Martorana - I don't think parents who send their kids to the local comp care any less. In fact they may well care more about their DC education. There are also the wealthy parents that offload difficult and underperforming children to boarding school. One of the poor girls from Dds Kindy was sent boarding halfway across the world aged 5 which is tantamount to child abuse IMO. So no I don't think parents sending kids to a comp care less!

Marni23 · 17/02/2014 09:34

Martorana no, what you said was Plenty of parents would still want to go private to keep their child away from the children of the "great unwashed"

It's the kind of emotive generalisation that I know you dislike other posters using without evidence to back up such a claim. So I was just asking where your evidence was coming from. Could you provide a link perhaps?

motherinferior · 17/02/2014 09:40

In answer to your quasi-rhetorical question, I think several of us on this thread have said that we don't want to send our kid to fee-paying schools because they are being perfectly well-educated at the local comp. And you cannot on the one hand ask that question and then concede that some of us do 'care about education' (a number of us are also quite well-educated, which is a separate issue but does reinforce the point that we might know the sort of outcomes we are looking for: if I rate my kids' English teachers, believe me they have to be pretty good).

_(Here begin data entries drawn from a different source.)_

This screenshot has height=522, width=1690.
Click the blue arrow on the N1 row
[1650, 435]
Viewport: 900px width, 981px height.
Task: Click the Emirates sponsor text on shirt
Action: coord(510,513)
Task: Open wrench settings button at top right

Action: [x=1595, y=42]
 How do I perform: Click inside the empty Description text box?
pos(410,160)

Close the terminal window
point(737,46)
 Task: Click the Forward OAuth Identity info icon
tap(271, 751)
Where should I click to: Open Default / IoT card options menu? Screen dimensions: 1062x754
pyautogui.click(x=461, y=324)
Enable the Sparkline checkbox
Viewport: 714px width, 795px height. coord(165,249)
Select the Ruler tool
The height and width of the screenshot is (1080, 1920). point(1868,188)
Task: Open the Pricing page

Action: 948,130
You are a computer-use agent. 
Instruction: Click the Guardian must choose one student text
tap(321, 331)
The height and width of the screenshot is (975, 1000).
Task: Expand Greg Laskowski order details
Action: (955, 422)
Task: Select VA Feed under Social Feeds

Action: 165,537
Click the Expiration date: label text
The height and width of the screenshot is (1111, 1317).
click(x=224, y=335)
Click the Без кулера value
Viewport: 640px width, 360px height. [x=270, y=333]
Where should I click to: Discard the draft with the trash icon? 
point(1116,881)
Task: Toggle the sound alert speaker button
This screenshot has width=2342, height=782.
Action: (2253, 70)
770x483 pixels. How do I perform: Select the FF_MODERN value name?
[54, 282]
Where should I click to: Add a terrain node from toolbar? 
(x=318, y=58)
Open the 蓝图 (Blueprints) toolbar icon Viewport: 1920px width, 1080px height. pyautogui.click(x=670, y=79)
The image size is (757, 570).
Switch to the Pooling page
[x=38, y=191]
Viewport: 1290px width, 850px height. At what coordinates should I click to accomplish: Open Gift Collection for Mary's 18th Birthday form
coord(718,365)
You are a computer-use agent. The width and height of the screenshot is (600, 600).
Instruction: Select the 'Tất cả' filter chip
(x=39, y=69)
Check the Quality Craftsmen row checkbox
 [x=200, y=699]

Martorana · 17/02/2014 09:40

OK- I retract "great unwashed"

"Even if state and private schools were indistinguishable in terms of academic and other achievement, plenty of parents would still choose private because of the intangible, je ne sais quoi that such institutions impart"

Better? Grin

Vanillachocolate · 17/02/2014 09:44

I agree that the comprehensive model does work in many instances. However,I think the reason why it works cannot be replicated and scaled up to all the schools in the country. That's why in majority of cases it doesn't.

So to bolster parents' confidence in comprehensive system one need to do something about the culture and the underachieving disruptive pupils.

motherinferior · 17/02/2014 09:47

So it works in many (numerically) but not in the majority (proportionately)?